Honestly, I don't think any of us had heard of this other project when we coined the name internally. If someone had raised it up the flagpole, we certainly would have considered it.
Still, do keep in mind that it's not the name of a product offering - it's solely an internal name for the technology.
That’s correct, we were multiple months into the project and already using it in production when I came across (the other) centrifuge. We chose to just go with it because it wasn’t worth changing all the code and everyone’s habit of referring to centrifuge with this name.
What is with the rash of bad naming decisions these days?
It started with "Cucumber" or "Celery" or something a few years ago didn't it?
I'll skip ranting about how "Go" was a terrible name for a PL (and only mention parenthetically how they gaffled that name from a different PL!) They have "Grumpy", and something called "Thanos" (good luck searching for that until the hype for that comic book movie dies down.) I feel like I've seen several other projects recently that have been named after other things.
Yes, sarcasm but, much like jumping off bridges recreationally, naming programming things after existing words is an old practice. Lisp is 60 years old. Complaining about Celery and Centrifuge seems as disingenuous as sarcasm. We can agree on Go though. Some words are simply too common.
Well met. And you're right, the practice is older than I said (and not even confined to computer stuff for that matter.) I just feel like I've seen a rash of generically-named projects recently and that's why I went off when I saw this one. (I've also been on imgur this last week and I think it's affecting my communication style.)
So if your webhook is bucketed into the 0-100ms queue and your responses start to exceed 100ms, you'd be bumped up to the 100-500ms queue which is more likely to have periodic queuing delays, and upwards from there depending on your response time / failure rate. If your API later recovered and started responding faster you'd be moved back up into the faster queue.
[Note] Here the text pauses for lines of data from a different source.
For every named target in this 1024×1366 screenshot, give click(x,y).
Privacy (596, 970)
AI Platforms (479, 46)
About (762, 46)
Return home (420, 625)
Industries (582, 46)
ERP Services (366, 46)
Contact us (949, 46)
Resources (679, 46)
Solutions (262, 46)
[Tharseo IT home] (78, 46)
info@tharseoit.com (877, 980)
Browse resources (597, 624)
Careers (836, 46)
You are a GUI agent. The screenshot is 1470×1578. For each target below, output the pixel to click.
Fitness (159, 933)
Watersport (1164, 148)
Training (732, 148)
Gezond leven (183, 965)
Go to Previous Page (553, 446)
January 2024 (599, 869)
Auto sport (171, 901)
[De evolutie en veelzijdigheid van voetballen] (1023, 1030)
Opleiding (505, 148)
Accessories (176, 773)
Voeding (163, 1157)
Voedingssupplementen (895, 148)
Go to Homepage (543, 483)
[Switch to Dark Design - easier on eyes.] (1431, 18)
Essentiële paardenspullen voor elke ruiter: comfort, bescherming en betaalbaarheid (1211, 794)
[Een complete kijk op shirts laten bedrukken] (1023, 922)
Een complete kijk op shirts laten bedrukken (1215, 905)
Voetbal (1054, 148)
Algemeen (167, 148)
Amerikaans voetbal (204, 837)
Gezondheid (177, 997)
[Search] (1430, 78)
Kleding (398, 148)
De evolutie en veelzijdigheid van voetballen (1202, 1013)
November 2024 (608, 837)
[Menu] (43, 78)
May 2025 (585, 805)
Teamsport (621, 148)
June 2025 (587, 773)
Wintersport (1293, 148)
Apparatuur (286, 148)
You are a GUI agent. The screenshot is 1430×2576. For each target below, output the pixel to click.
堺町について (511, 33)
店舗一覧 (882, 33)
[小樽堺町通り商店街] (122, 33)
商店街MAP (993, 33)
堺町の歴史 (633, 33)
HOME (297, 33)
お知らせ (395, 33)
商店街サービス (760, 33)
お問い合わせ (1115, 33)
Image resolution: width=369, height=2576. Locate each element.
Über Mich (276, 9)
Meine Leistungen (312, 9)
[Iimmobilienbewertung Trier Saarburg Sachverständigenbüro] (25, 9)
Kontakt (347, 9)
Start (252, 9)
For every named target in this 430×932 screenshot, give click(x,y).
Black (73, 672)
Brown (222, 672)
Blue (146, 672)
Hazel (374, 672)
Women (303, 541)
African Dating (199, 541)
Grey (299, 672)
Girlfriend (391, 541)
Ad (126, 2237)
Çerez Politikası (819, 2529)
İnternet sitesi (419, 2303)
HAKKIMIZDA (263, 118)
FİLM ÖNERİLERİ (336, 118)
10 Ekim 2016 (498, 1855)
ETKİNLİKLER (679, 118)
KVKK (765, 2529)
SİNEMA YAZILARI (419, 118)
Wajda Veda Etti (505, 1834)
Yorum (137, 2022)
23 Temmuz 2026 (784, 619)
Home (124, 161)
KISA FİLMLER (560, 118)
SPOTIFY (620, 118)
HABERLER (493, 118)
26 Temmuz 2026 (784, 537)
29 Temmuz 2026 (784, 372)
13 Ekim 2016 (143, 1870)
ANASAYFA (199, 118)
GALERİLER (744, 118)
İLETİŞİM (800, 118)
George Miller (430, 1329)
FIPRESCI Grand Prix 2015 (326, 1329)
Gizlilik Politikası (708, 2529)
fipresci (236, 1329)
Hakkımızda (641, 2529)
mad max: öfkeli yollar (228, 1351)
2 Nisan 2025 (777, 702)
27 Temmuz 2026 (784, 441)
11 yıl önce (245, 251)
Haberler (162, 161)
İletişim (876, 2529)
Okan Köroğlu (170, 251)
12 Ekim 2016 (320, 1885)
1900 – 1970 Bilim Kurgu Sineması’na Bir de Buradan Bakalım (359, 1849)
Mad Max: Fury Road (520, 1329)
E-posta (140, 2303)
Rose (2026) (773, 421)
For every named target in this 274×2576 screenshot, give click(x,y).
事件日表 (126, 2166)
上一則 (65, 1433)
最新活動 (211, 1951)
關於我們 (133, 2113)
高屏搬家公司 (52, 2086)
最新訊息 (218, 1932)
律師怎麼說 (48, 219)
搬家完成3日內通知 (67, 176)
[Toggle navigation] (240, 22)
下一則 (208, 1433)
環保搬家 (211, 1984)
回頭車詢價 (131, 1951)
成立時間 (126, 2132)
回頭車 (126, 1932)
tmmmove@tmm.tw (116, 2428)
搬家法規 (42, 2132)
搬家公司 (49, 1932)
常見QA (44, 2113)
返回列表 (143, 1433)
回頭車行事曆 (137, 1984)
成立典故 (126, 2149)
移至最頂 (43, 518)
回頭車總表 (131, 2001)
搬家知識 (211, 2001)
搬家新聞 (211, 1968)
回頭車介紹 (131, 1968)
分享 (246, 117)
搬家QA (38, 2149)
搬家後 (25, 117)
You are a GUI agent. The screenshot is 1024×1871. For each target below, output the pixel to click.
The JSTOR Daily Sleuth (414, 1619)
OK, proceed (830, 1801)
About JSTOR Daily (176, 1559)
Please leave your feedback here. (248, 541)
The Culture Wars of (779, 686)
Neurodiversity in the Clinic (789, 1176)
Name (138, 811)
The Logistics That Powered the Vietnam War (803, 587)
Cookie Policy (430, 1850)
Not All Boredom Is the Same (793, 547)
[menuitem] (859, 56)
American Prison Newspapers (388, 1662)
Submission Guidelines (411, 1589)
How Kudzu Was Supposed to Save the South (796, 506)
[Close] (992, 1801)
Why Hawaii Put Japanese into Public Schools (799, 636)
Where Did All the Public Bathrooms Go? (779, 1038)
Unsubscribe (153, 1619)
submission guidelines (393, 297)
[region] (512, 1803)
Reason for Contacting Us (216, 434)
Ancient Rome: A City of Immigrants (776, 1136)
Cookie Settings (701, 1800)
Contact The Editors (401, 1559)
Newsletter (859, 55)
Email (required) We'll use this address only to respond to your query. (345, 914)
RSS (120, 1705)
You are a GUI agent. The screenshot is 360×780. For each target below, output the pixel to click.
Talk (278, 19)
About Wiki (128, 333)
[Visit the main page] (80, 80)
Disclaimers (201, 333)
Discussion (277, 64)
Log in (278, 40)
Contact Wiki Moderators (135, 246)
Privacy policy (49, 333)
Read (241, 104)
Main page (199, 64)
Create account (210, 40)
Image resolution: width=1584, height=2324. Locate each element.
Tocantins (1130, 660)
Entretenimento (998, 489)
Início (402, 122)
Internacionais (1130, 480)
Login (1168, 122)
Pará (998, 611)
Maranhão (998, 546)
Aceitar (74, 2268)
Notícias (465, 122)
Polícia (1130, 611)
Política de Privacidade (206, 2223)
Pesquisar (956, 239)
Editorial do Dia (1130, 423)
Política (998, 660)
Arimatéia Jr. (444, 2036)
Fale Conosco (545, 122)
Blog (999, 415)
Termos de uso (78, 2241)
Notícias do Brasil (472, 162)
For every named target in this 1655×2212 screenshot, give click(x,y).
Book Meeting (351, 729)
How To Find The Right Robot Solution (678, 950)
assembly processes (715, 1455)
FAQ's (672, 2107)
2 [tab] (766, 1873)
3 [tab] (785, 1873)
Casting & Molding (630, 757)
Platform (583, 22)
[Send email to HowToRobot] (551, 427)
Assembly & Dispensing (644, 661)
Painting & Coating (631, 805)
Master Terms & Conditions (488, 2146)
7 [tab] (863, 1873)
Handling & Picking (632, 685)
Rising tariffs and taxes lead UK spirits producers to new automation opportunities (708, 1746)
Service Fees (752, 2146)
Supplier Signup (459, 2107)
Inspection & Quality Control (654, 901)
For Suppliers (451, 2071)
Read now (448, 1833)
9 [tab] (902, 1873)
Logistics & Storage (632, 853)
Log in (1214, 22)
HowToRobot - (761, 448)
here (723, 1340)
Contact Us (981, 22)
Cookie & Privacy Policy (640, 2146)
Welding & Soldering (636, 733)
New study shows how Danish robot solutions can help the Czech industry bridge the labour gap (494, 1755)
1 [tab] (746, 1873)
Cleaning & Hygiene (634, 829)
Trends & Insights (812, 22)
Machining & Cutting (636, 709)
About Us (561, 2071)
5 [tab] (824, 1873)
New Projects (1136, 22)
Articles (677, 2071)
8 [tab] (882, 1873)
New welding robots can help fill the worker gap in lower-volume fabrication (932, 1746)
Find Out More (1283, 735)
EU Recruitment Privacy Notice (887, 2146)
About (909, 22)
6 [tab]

That way we could offer different (soft) SLAs for different classes of response times, and scale the workers independently per queue.
I'm curious if there are known issues that people have run into with this approach? The main unknown was how many workers we'd be willing to throw at consistently slow endpoints to try to keep the slower queues from backing up too much, and possibly some flapping as endpoints could respond quickly under low throughput but slow down as soon as they move up to the faster queues.